■ **QUOTED TEXT**:

****************************************

The Picard number of a Kummer K3 surface

Let \(k\) be a separably closed field of characteristic not \(2\), and \(A/k\) an abelian surface. Then it is a basic fact (e.g. see Example 1.3 (iii) of Huybrechts’ “K3 Surfaces”) that one can make a K3 surface out of \(A\). The construction is as follows. Consider the involution \(\iota : A \to A\) given by \(x \mapsto -x.\) The fixed locus of this involution is exactly \(A[2]\), a finite constant closed \(k\)-subgroup scheme of \(A\) with \(16\) \(k\)-points. Let \(Z := A[2]\), and consider the blow-up \(p : \operatorname{Bl}_Z A \to A\). By the universal property of the blow-up, the involution \(\iota\) lifts to a map \(\tilde{\iota} : \operatorname{Bl}_Z A \to \operatorname{Bl}_Z A\) such that the diagram

\[\begin{tikzcd} \text{Bl}_Z A \ar{r}{\tilde{\iota}}\ar{d}{p} & \text{Bl}_Z A\ar{d}{p} \\ A \ar{r}{\iota} & A \end{tikzcd}\]

commutes. Furthermore, by the uniqueness part of the statement of the universal property of \(\operatorname{Bl}_Z A\), we deduce easily that \(\tilde{\iota}\) is also an involution.

Now the blow-up \(\operatorname{Bl}_Z A\) is a projective variety over \(k\) with an action of \(\mathbf{Z}/2\mathbf{Z}\) via the involution \(\tilde{\iota}\). Therefore, the categorical quotient \(X := \operatorname{Bl}_Z A/(\mathbf{Z}/2\mathbf{Z})\) exists in the category of schemes. The scheme \(X\) constructed in this way is called the Kummer surface associated to \(A\), and turns out to be a K3 surface. In particular, \(H^1(X, \mathcal{O}_X) = 0\), so the Picard scheme \({\rm{Pic}}_{X/k}\) of \(X\) is étale, and \({\rm{Pic}}(X)\) is therefore a finitely-generated abelian group.

****************************************

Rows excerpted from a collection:
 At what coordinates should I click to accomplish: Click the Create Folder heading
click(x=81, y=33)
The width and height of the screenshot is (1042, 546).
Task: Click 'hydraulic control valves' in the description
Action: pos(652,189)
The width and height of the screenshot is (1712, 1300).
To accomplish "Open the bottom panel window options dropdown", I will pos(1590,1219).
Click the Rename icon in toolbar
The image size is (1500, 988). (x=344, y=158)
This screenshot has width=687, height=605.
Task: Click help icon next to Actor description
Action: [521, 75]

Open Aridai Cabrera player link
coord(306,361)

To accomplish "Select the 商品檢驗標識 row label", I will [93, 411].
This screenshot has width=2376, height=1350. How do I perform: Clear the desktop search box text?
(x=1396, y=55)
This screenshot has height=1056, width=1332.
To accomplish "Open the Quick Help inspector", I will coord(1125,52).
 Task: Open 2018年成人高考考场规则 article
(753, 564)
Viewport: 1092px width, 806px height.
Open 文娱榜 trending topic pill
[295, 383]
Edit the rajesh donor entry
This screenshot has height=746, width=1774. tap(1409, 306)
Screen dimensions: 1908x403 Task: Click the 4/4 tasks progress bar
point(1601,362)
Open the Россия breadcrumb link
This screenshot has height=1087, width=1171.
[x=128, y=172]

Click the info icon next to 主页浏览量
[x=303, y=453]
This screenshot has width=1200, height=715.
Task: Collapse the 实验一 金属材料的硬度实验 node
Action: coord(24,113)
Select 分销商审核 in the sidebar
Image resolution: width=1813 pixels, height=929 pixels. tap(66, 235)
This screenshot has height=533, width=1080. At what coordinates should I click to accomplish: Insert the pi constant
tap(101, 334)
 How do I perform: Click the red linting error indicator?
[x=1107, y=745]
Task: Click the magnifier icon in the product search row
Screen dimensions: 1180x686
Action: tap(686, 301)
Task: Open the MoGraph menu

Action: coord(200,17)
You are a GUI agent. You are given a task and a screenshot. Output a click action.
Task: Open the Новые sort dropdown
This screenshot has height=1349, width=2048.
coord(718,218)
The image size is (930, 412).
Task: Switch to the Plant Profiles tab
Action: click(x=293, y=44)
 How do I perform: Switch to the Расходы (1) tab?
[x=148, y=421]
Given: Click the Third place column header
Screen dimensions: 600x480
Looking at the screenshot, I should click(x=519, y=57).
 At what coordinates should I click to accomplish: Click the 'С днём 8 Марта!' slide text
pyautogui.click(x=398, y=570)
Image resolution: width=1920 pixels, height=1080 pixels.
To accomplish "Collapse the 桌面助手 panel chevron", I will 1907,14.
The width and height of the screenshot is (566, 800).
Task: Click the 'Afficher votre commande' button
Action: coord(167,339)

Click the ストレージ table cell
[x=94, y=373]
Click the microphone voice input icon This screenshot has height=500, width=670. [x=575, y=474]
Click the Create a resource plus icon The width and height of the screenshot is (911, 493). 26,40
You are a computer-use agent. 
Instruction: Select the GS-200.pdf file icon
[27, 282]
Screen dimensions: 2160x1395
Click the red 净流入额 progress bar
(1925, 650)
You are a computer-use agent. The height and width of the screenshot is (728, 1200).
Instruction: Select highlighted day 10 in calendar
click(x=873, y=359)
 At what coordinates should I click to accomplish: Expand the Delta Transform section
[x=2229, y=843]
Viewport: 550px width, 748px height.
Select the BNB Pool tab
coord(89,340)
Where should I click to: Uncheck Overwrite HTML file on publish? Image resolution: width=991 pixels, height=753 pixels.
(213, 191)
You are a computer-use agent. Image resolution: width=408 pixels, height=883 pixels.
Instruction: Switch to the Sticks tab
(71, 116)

****************************************

■ **EXERCISE PROMPT**: Continue the piece on the Picard number of a Kummer K3 surface, picking up right after its last sentence about Pic(X) being finitely generated.

■ **REPLY TO THE EXERCISE**:
For an arbitrary proper scheme \(Y/k\), recall that the Néron–Severi group of \(Y\) is a finitely generated abelian group (SGA 6, Exposé XIII, Théorème 5.1). Therefore, we may consider the Picard number \(\rho(Y)\), defined as the rank of the Néron–Severi group of \(Y\) (which for \(X\) is just the rank of the Picard group). It is proven in Shioda’s paper “Supersingular K3 surfaces” that the Picard number of \(X\) is given by the formula \(\rho(X) = 16 + \rho(A)\). However, we find his calculation unclear and difficult to follow. In this note, we give an explicit proof of this fact that is entirely self-contained. We do not use any Hodge theory, e.g. we do not study the complement of \(\operatorname{Pic}(X)\) in \(H^2(X, \mathbf{Z})\), i.e. the transcendental lattice \(T(X)\).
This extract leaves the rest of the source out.